Blatter weg – und jetzt?
Die große Frage in der Sache Josef Blatter war ja schon lange nicht mehr, wie selbstherrlich und korrupt der Schweizer sein Fußballreich Fifa führt. Die Frage war, auf welchem Weg ließe sich der Patron vom Sockel stoßen, ohne dass er dabei körperlich Schaden nimmt. US-Strafverfolger hatten es versucht. Weil Blatter die Schweiz aber nur noch auf sicheren Wegen verließ, war er für die Amerikaner nicht zu fassen. Danach haben Schweizer Staatsanwälte am Blatter-Thron gerüttelt, zuletzt die großen Fifa-Sponsoren seinen Rückzug gefordert. Der 79-Jährige hat alle und alles abgeschüttelt.
Dass Blatter nun durch die hausinterne, bislang eher als zahnlos geltende Ethik-Kommission auf Eis gelegt wurde, nährt die Hoffnung, dass im Fußball-Weltverband doch noch eine Reinigung von innen stattfinden könnte. Dass die Moralwächter auch gleich noch Michel Platini, den aussichtsreichsten Kandidaten für die Nachfolge, kaltgestellt haben, muss jeder begrüßen, der das korrupte System der Fifa satt hat. Mag Platini das Amt auch weiter anstreben – er ist aus dem Rennen.
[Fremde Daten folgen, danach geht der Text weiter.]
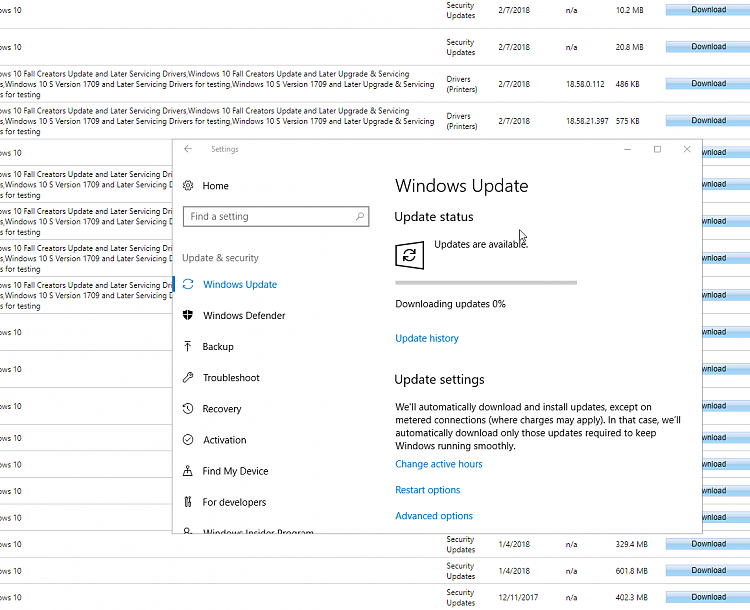Viewport: 750px width, 610px height.
Task: Click the Activation checkmark circle icon
Action: [x=188, y=439]
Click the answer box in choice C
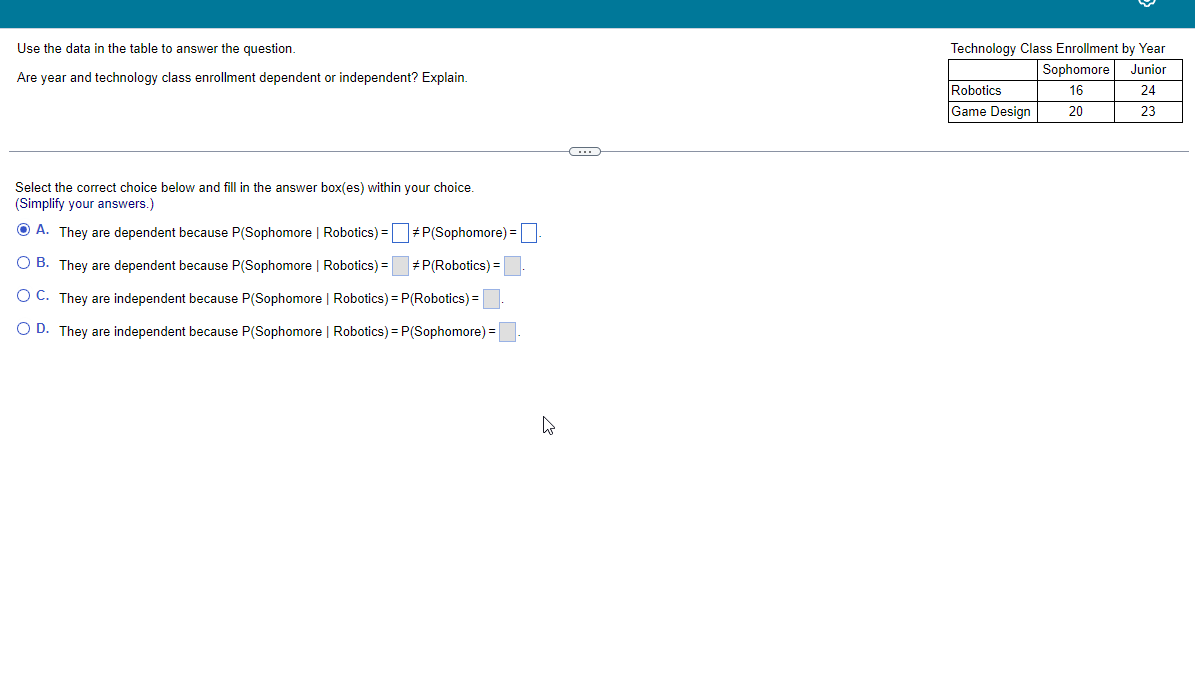This screenshot has width=1195, height=699. click(490, 298)
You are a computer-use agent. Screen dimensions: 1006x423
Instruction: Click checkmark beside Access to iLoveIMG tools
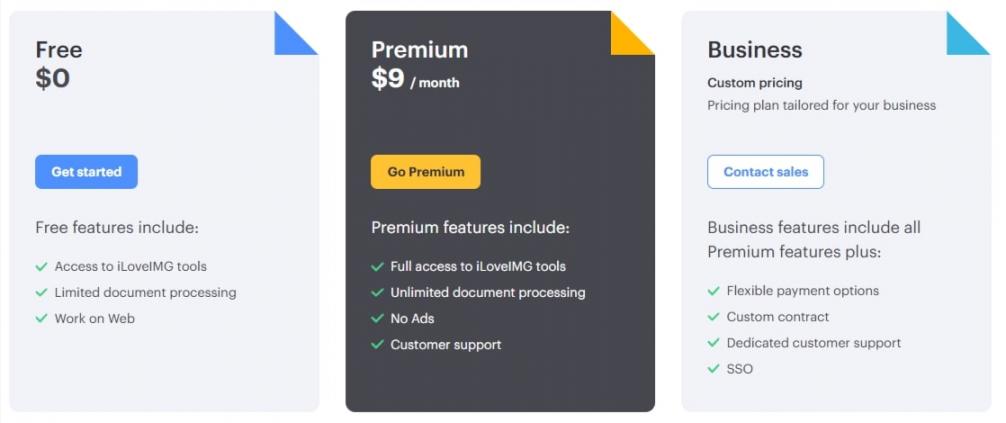(x=42, y=267)
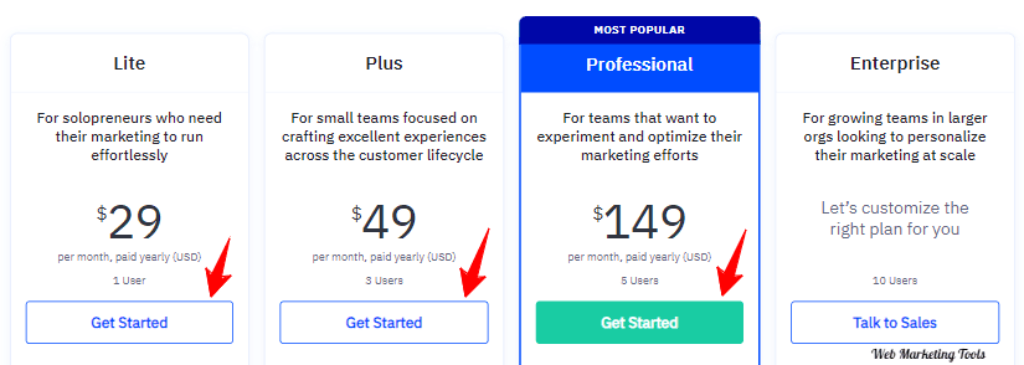Viewport: 1024px width, 365px height.
Task: Select the Professional plan header
Action: 639,65
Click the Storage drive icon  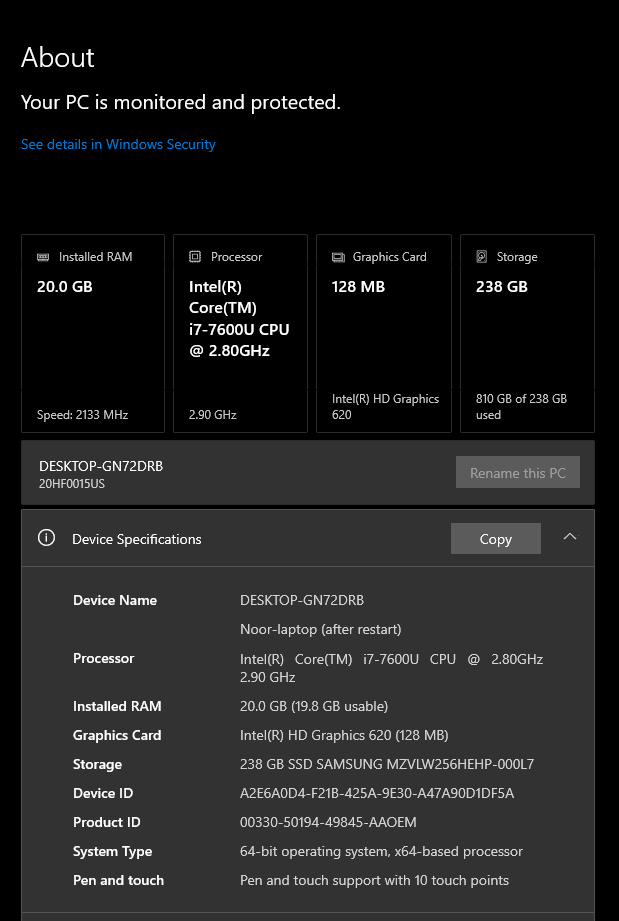point(482,257)
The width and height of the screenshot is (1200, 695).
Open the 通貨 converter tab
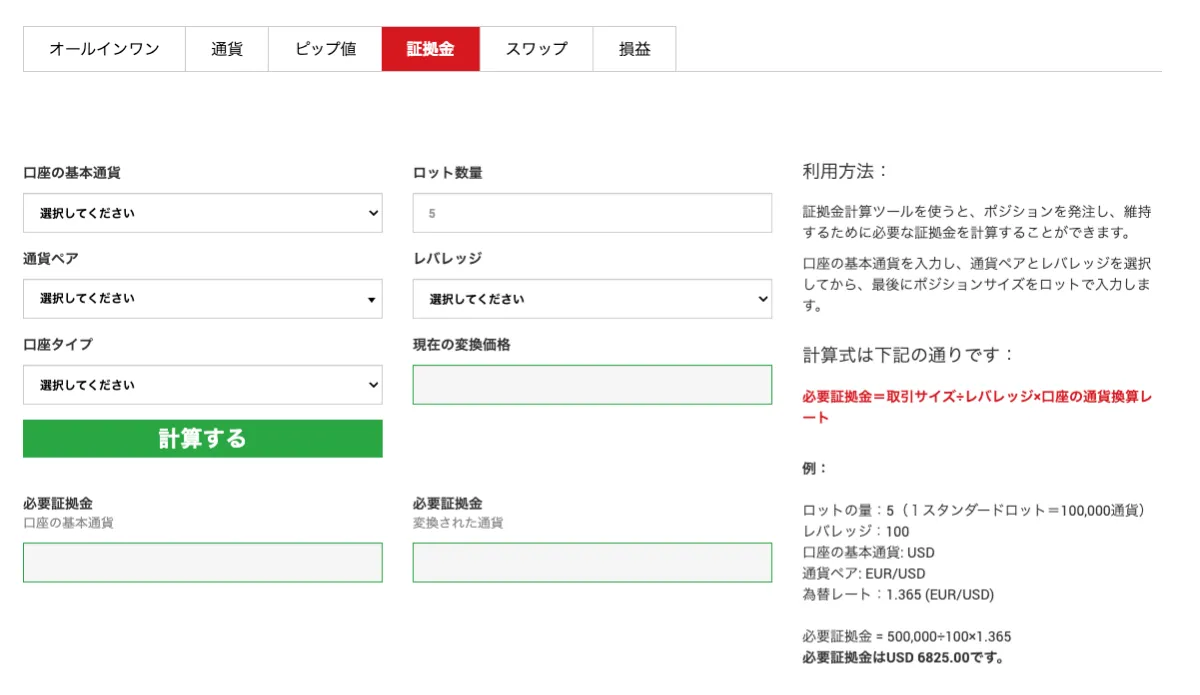[x=226, y=48]
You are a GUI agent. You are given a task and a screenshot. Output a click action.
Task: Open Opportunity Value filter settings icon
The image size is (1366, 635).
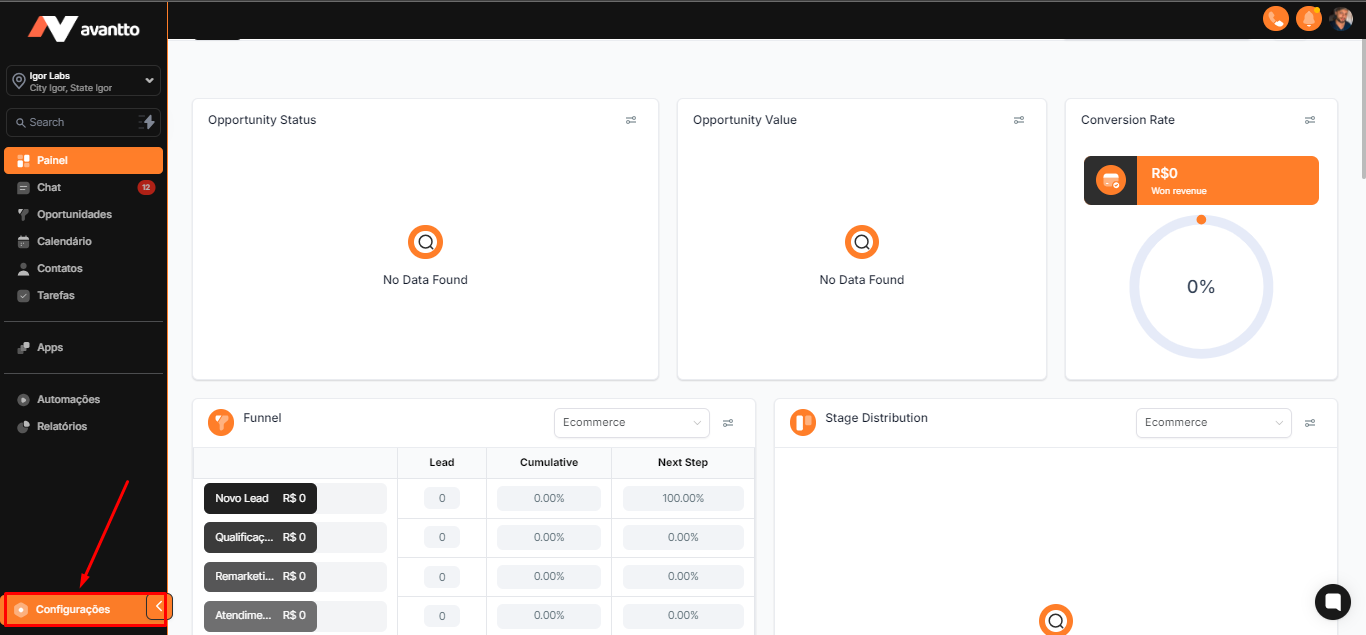coord(1019,120)
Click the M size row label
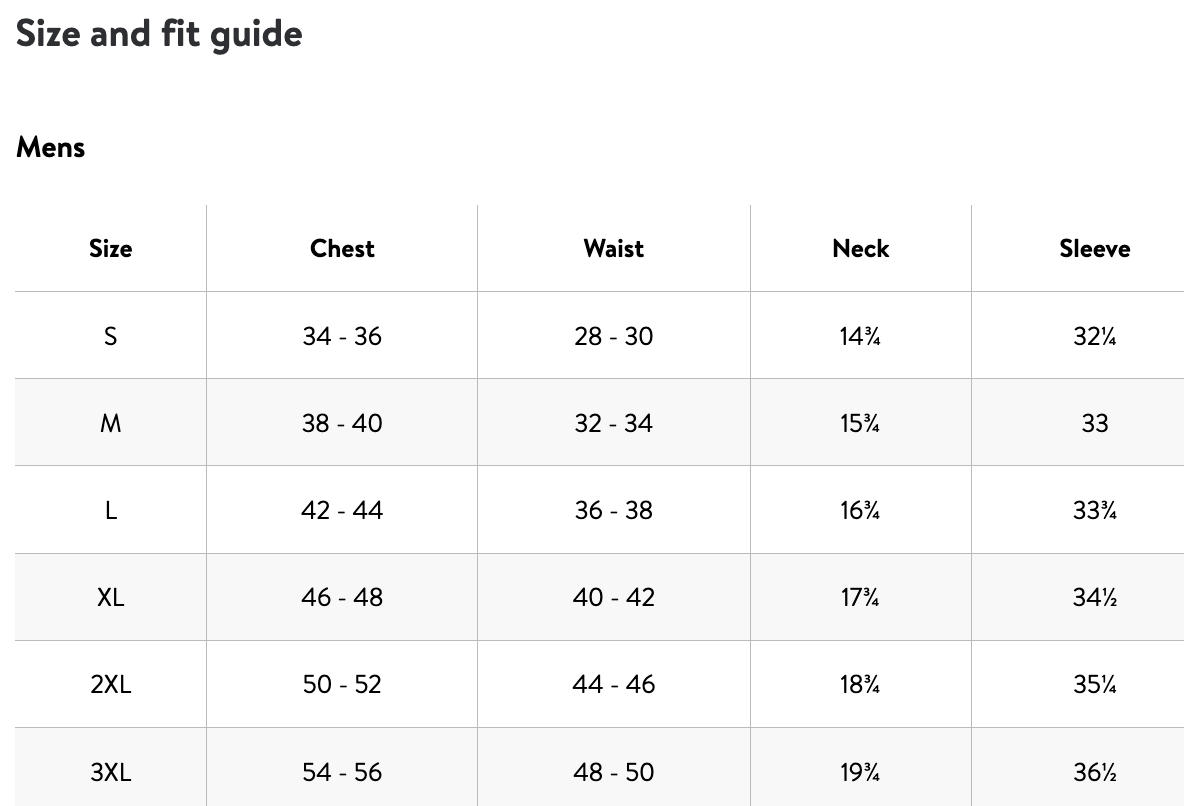 pos(110,424)
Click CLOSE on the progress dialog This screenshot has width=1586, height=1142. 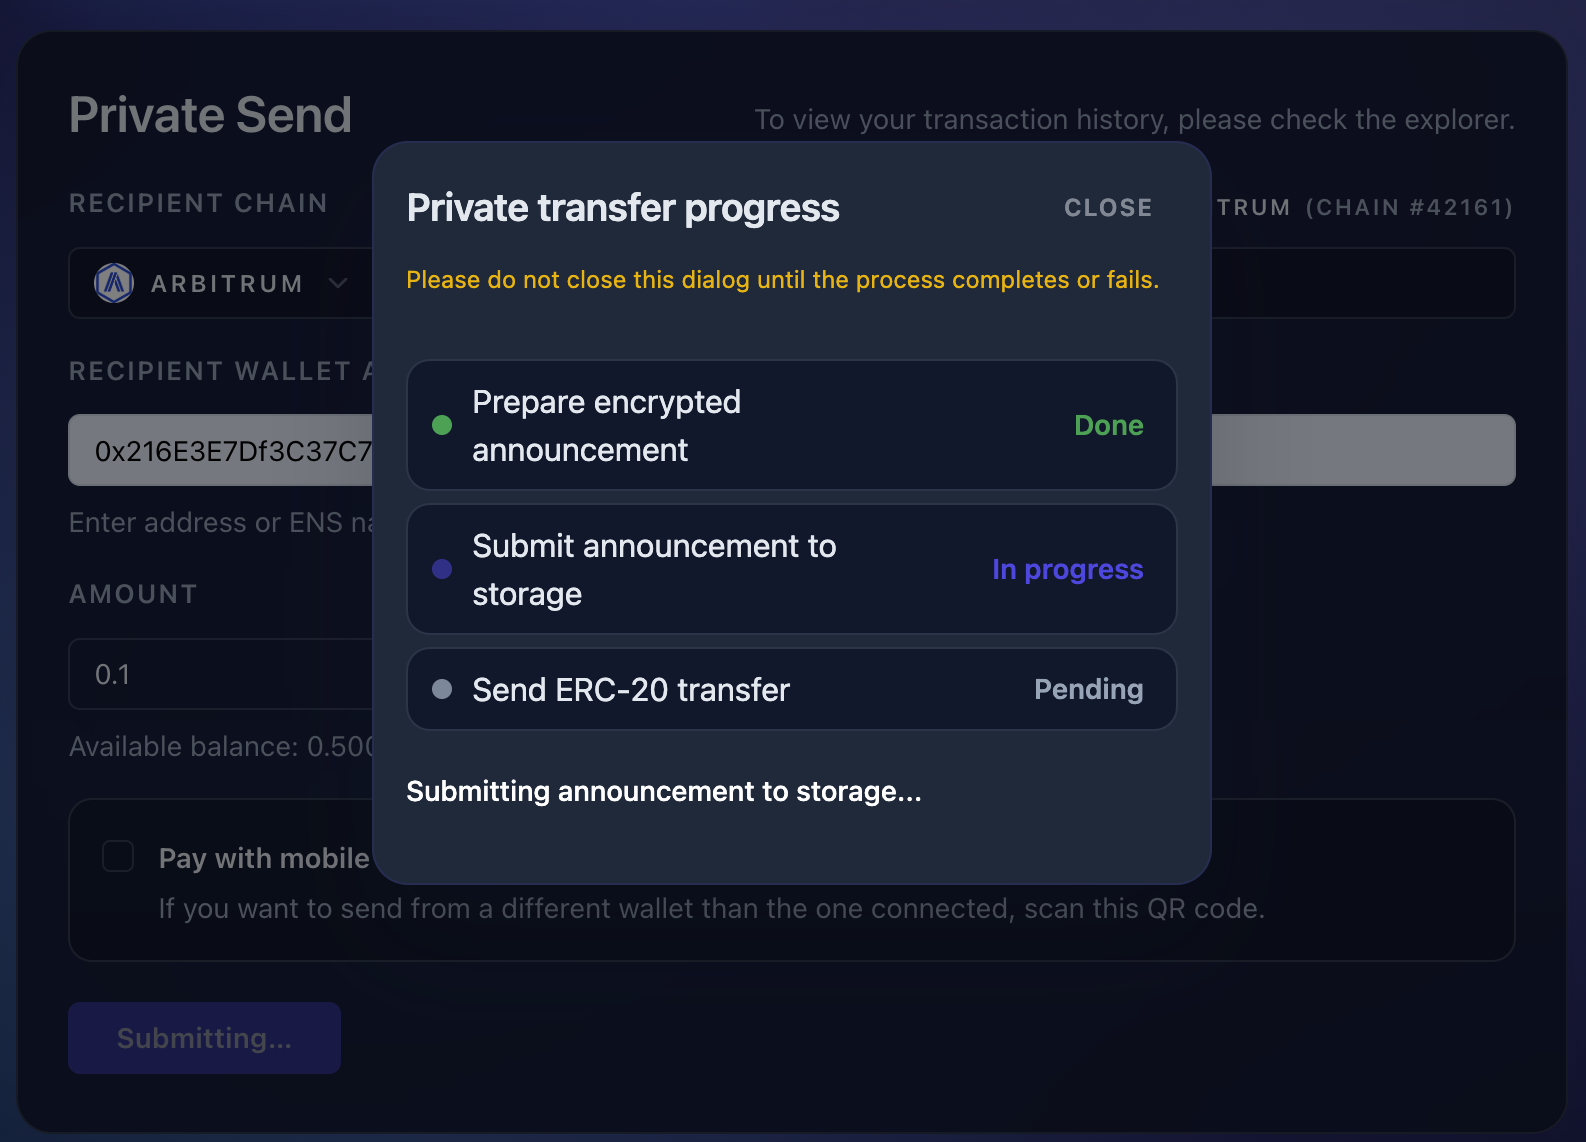coord(1108,208)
Paradox ist die Geschichte dennoch. Schließlich war die Fifa in den 17 Jahren Blatter-Herrschaft ein geschlossener Kreislauf, in dem Geld, Macht und Einfluss auf abstoßende Art verknüpft waren. Blatter hat den Weltverband zu einem Milliardenunternehmen entwickelt, Patronage und Kungelei zum eigenen Machterhalt befördert, zumindest toleriert. Der smarte Walliser zog die Fäden, gestützt von einem System, in dem die Stimme des sechs Millionen Mitglieder starken Deutschen Fußball-Bundes genauso viel zählt wie die von Burkina Faso. Nur dass die Afrikaner schon für kleines Geld zu kaufen waren.
Es ist gute Fifa-Tradition, Milliardenprojekte wie Weltmeisterschaften durch Geldkuverts, die unter Hoteltüren geschoben wurden, zu vergeben. Den Zuschlag erhält dann nicht der geeignetste Bewerber, sondern der mit dem dicksten Kuvert – mag die WM dafür in sommerheißer Wüste spielen. Die Weltmeisterschaft 2022 in Katar ist bis heute der Gipfel des Absurden – und Beleg für den Irrwitz, mit dem die Fifa den Weltfußball regiert.
Nun ist der Schweizer weg – und das nächste Problem da. Es fehlt ein glaubwürdiger Kandidat für die Nachfolge. Diejenigen, die es ins Amt drängt, sind zu schwach oder selbst belastet. DFB-Präsident Wolfgang Niersbach, der eine gute Wahl wäre, hat abgewunken.
Dass Übergangspräsident Issa Hayatou unter Korruptionsverdacht steht und nachrückt, weil er ältester Blatter-Vertreter ist, zeigt, wie gefangen die Fifa in ihren eigenen Ketten ist. Ein Ende der Blatter-Herrschaft verlangt nach erheblich mehr als nur einer Fifa ohne Blatter.